PROVIDED DATA start
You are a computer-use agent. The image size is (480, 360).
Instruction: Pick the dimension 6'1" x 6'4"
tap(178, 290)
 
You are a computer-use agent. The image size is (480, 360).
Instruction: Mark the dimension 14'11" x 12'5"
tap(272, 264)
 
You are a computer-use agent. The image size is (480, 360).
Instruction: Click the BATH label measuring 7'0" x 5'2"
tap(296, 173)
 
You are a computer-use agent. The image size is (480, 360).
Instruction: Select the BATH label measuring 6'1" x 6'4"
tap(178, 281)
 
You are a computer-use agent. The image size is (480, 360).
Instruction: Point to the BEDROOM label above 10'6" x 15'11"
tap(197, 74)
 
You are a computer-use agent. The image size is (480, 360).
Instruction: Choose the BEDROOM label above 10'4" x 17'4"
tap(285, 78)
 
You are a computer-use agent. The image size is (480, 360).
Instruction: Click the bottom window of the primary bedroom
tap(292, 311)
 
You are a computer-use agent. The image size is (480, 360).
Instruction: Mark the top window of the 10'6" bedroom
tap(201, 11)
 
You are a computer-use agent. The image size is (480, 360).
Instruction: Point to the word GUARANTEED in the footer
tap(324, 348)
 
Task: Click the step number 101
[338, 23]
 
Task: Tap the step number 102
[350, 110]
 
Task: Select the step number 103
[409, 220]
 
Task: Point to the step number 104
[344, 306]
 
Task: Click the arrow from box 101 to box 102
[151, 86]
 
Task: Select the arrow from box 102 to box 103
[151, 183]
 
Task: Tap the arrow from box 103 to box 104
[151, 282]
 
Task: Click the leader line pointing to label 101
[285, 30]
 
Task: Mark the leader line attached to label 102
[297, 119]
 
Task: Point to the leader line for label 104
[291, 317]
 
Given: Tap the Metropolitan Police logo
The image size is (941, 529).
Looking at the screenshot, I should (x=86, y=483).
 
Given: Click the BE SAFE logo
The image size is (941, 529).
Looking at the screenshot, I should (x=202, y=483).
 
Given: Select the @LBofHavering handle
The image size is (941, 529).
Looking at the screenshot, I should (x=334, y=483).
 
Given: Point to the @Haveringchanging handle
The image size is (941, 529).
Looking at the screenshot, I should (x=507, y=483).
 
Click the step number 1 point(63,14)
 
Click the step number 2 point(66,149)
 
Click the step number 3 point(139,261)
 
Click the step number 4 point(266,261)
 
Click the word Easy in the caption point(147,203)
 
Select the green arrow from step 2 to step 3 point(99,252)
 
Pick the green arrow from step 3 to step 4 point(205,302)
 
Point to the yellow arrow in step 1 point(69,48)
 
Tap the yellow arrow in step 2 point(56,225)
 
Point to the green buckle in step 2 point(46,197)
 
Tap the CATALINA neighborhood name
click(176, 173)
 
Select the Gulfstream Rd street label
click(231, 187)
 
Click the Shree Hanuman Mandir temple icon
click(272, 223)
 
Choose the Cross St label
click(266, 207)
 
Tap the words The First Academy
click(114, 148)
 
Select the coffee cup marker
PROVIDED DATA end
# DIRECTIONS FOR THIS TASK:
Reproduce all of the lines above verbatim.

# EXERCISE SOLUTION:
You are a computer-use agent. The image size is (480, 360).
Instruction: Pick the dimension 6'1" x 6'4"
tap(178, 290)
 
You are a computer-use agent. The image size is (480, 360).
Instruction: Mark the dimension 14'11" x 12'5"
tap(272, 264)
 
You are a computer-use agent. The image size is (480, 360).
Instruction: Click the BATH label measuring 7'0" x 5'2"
tap(296, 173)
 
You are a computer-use agent. The image size is (480, 360).
Instruction: Select the BATH label measuring 6'1" x 6'4"
tap(178, 281)
 
You are a computer-use agent. The image size is (480, 360).
Instruction: Point to the BEDROOM label above 10'6" x 15'11"
tap(197, 74)
 
You are a computer-use agent. The image size is (480, 360).
Instruction: Choose the BEDROOM label above 10'4" x 17'4"
tap(285, 78)
 
You are a computer-use agent. The image size is (480, 360).
Instruction: Click the bottom window of the primary bedroom
tap(292, 311)
 
You are a computer-use agent. The image size is (480, 360).
Instruction: Mark the top window of the 10'6" bedroom
tap(201, 11)
 
You are a computer-use agent. The image size is (480, 360).
Instruction: Point to the word GUARANTEED in the footer
tap(324, 348)
 
Task: Click the step number 101
[338, 23]
 
Task: Tap the step number 102
[350, 110]
 
Task: Select the step number 103
[409, 220]
 
Task: Point to the step number 104
[344, 306]
 
Task: Click the arrow from box 101 to box 102
[151, 86]
 
Task: Select the arrow from box 102 to box 103
[151, 183]
 
Task: Tap the arrow from box 103 to box 104
[151, 282]
 
Task: Click the leader line pointing to label 101
[285, 30]
 
Task: Mark the leader line attached to label 102
[297, 119]
 
Task: Point to the leader line for label 104
[291, 317]
 
Given: Tap the Metropolitan Police logo
The image size is (941, 529).
Looking at the screenshot, I should (x=86, y=483).
 
Given: Click the BE SAFE logo
The image size is (941, 529).
Looking at the screenshot, I should (x=202, y=483).
 
Given: Select the @LBofHavering handle
The image size is (941, 529).
Looking at the screenshot, I should (x=334, y=483).
 
Given: Point to the @Haveringchanging handle
The image size is (941, 529).
Looking at the screenshot, I should (x=507, y=483).
 
Click the step number 1 point(63,14)
 
Click the step number 2 point(66,149)
 
Click the step number 3 point(139,261)
 
Click the step number 4 point(266,261)
 
Click the word Easy in the caption point(147,203)
 
Select the green arrow from step 2 to step 3 point(99,252)
 
Pick the green arrow from step 3 to step 4 point(205,302)
 
Point to the yellow arrow in step 1 point(69,48)
 
Tap the yellow arrow in step 2 point(56,225)
 
Point to the green buckle in step 2 point(46,197)
 
Tap the CATALINA neighborhood name
click(176, 173)
 
Select the Gulfstream Rd street label
click(231, 187)
 
Click the Shree Hanuman Mandir temple icon
click(272, 223)
 
Choose the Cross St label
click(266, 207)
 
Tap the words The First Academy
click(114, 148)
 
Select the coffee cup marker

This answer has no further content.